[Extracted records]
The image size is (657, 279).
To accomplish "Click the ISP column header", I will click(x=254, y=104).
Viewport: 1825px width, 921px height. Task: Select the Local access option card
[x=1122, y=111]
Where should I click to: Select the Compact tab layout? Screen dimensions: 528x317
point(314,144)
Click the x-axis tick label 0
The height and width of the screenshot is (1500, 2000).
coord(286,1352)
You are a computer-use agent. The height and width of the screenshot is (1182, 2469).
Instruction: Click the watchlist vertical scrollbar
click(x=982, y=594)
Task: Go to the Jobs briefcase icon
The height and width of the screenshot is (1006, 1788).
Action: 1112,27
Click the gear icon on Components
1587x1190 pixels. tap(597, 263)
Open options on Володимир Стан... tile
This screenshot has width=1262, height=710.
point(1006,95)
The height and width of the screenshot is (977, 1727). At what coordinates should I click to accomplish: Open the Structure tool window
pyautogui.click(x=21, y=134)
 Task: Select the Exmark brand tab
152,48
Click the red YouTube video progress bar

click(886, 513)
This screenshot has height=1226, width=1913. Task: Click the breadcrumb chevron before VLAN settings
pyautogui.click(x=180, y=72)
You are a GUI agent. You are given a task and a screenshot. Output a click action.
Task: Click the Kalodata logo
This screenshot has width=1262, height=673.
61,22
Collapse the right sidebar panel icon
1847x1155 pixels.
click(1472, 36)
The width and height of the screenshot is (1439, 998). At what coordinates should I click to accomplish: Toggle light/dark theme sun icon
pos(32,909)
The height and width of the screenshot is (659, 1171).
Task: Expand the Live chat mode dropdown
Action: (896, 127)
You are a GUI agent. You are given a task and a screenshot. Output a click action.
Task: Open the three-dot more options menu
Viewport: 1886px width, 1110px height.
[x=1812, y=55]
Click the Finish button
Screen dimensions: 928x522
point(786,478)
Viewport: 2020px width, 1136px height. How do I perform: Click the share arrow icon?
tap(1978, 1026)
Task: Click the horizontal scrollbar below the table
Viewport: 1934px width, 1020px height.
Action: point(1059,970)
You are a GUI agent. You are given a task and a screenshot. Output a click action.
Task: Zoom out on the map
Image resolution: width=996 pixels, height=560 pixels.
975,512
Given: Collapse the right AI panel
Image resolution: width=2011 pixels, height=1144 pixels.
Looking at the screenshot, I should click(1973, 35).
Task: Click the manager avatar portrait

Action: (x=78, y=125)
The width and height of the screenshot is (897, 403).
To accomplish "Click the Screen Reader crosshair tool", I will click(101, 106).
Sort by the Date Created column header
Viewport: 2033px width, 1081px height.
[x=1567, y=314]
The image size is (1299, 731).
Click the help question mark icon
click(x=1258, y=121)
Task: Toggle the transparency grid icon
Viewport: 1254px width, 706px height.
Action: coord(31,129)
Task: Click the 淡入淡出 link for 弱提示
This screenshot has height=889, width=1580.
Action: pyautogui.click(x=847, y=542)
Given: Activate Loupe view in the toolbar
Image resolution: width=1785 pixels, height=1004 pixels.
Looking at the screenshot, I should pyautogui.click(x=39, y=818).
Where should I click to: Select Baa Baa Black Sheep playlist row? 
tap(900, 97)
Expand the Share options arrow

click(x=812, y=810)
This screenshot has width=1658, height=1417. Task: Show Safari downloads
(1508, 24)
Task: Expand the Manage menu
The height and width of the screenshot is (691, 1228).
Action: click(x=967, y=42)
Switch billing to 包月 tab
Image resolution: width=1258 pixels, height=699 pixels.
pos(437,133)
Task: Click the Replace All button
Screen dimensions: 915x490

• WHAT YOU ARE ASKED TO DO: Word for word, restate the lines of the data above that fall between the line holding "Viewport: 1825px width, 921px" and the line holding "Open options on Володимир Стан... tile", inclusive, and no other lines.

• EXERCISE RESULT:
Viewport: 1825px width, 921px height. Task: Select the Local access option card
[x=1122, y=111]
Where should I click to: Select the Compact tab layout? Screen dimensions: 528x317
point(314,144)
Click the x-axis tick label 0
The height and width of the screenshot is (1500, 2000).
coord(286,1352)
You are a computer-use agent. The height and width of the screenshot is (1182, 2469).
Instruction: Click the watchlist vertical scrollbar
click(x=982, y=594)
Task: Go to the Jobs briefcase icon
The height and width of the screenshot is (1006, 1788).
Action: 1112,27
Click the gear icon on Components
1587x1190 pixels. tap(597, 263)
Open options on Володимир Стан... tile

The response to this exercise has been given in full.